▸ Problem description
Copy out the entries below exactly as they stand, but only from the line containing "The width and height of the screenshot is (334, 158)." through the line containing "Image resolution: width=1011".

▸ Records provided
BEGIN

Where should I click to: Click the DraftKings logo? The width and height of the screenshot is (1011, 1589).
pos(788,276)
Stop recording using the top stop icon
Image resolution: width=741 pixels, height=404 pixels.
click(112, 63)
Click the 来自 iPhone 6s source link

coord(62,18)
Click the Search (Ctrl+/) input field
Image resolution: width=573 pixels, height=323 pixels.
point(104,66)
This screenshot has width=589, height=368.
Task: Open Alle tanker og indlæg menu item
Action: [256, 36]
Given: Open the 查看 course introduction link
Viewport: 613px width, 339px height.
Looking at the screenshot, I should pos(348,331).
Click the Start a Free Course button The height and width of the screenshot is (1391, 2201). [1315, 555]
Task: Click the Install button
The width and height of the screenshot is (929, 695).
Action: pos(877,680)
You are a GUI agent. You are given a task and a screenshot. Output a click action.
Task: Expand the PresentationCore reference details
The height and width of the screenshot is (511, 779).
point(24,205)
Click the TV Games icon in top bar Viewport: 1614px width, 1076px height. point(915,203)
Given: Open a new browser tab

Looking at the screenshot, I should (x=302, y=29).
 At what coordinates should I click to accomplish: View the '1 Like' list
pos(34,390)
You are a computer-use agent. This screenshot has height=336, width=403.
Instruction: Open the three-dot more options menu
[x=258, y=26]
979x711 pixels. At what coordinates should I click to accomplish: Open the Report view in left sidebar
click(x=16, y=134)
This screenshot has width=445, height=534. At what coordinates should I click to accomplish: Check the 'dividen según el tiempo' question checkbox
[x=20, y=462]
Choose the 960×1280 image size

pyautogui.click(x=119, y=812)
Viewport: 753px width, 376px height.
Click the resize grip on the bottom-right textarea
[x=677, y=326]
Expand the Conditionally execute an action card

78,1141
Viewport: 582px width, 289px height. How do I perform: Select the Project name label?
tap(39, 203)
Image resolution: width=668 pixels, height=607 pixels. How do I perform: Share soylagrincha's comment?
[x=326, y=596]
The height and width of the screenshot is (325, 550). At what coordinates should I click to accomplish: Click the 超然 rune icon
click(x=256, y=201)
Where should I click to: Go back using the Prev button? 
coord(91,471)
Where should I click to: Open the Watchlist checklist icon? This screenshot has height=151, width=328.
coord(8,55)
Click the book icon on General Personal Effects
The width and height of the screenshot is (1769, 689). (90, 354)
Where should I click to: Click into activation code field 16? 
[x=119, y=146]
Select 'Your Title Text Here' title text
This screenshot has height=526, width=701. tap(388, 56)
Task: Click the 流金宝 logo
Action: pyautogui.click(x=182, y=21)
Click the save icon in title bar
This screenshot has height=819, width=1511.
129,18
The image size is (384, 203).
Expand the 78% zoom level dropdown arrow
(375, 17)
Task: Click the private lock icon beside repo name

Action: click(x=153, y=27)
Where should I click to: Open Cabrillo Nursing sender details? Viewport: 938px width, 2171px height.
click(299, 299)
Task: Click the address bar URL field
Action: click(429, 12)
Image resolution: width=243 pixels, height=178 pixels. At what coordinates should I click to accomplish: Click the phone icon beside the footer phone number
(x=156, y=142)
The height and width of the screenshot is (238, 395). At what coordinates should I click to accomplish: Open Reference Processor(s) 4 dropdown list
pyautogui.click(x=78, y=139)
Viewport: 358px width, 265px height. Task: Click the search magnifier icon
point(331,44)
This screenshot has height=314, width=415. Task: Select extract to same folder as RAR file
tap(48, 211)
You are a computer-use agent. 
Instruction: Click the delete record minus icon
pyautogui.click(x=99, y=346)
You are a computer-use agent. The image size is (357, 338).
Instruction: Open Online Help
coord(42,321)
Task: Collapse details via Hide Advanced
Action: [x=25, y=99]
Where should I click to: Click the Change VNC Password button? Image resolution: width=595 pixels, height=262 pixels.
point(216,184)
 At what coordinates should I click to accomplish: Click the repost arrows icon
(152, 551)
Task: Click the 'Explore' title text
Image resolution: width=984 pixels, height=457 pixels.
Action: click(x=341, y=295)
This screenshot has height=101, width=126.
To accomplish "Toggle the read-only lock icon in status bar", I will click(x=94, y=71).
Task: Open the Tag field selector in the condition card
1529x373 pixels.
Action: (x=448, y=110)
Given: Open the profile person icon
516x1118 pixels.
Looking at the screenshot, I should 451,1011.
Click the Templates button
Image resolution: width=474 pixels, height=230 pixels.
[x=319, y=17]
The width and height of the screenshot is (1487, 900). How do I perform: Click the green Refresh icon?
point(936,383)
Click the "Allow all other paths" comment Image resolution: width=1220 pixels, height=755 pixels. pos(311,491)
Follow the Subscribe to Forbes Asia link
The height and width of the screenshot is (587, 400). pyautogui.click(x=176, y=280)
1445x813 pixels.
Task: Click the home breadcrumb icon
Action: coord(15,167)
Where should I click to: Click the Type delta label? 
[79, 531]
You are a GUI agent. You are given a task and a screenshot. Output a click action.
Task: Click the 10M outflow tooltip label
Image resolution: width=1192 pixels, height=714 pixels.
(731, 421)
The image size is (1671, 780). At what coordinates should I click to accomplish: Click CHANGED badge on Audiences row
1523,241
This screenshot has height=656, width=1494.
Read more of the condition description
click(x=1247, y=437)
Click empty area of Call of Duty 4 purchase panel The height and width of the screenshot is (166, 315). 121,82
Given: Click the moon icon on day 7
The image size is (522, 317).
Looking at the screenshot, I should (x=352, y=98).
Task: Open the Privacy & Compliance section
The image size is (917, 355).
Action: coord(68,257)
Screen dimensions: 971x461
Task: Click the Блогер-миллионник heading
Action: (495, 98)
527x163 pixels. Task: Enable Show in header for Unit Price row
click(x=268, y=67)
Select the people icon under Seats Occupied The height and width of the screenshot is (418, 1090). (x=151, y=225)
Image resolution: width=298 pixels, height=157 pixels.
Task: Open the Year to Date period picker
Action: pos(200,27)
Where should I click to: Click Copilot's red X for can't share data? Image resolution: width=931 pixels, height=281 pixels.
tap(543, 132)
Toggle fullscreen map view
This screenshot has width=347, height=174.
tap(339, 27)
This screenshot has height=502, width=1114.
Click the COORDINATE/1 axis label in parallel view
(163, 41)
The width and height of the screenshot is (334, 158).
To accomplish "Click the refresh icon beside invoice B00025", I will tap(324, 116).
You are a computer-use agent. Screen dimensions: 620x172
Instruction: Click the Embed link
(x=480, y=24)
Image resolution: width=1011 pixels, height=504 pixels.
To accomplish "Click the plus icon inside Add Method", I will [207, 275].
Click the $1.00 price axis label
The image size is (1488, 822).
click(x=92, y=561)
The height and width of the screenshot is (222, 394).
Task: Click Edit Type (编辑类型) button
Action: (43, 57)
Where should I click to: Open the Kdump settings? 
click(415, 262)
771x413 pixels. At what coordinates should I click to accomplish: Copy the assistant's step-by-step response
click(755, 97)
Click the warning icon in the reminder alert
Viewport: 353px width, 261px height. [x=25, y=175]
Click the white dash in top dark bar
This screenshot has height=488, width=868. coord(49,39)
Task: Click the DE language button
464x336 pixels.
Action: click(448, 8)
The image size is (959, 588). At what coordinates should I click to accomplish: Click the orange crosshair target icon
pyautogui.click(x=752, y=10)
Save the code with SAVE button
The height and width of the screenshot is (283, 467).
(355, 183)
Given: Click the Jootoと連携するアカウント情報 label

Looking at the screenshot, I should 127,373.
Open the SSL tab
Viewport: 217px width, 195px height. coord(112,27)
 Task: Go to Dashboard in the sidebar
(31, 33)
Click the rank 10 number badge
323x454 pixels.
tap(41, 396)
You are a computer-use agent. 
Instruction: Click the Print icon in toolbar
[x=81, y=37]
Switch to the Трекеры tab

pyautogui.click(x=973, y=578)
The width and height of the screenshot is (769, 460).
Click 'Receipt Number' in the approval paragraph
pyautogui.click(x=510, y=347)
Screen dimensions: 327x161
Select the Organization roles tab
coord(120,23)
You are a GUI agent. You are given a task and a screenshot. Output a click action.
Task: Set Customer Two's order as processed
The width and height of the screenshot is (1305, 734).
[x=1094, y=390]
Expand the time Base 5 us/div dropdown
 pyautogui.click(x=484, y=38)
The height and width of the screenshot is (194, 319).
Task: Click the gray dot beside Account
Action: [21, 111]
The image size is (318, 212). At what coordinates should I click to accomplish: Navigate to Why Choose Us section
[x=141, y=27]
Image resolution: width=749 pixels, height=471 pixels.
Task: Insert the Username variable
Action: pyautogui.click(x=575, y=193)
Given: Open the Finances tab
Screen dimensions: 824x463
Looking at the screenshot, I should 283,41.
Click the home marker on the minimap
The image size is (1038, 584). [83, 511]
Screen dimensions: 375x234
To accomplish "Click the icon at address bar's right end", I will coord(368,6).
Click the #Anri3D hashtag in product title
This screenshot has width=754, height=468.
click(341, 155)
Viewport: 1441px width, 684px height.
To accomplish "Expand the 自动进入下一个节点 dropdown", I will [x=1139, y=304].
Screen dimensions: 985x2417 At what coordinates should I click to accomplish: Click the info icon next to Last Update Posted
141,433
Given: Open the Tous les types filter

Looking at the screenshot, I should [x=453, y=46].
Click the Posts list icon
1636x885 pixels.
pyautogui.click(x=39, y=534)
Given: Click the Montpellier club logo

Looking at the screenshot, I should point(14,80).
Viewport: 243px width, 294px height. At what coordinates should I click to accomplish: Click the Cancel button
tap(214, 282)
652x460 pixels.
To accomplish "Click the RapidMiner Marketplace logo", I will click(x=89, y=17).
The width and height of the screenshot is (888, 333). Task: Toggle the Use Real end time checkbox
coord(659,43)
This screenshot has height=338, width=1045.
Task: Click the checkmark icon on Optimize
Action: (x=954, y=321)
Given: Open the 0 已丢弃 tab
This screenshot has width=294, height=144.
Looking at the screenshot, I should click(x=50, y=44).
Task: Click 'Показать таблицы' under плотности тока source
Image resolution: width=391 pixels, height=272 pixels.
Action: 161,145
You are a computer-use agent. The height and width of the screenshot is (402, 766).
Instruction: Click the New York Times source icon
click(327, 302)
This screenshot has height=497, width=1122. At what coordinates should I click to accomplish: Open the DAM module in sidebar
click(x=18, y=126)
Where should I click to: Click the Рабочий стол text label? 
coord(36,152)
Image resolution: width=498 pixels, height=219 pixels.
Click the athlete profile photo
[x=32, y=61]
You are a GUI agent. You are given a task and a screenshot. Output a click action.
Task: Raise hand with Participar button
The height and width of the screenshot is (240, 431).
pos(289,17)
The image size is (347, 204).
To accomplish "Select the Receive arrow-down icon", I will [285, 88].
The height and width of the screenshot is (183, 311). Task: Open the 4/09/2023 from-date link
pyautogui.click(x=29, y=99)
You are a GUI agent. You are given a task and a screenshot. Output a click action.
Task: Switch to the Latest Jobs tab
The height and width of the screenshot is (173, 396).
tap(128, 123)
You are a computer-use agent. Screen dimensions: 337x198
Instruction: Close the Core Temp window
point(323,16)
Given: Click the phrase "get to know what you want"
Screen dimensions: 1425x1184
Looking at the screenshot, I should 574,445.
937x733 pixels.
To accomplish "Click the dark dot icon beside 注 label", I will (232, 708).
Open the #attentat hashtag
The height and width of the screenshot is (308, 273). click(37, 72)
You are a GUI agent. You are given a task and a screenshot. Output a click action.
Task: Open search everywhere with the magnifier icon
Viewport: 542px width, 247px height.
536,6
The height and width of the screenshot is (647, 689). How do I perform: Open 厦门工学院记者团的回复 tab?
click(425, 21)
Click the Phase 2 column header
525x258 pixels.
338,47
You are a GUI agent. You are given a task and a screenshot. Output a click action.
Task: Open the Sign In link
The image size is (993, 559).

END

▸ Expected output
The width and height of the screenshot is (334, 158).
To accomplish "Click the refresh icon beside invoice B00025", I will tap(324, 116).
You are a computer-use agent. Screen dimensions: 620x172
Instruction: Click the Embed link
(x=480, y=24)
Image resolution: width=1011 pixels, height=504 pixels.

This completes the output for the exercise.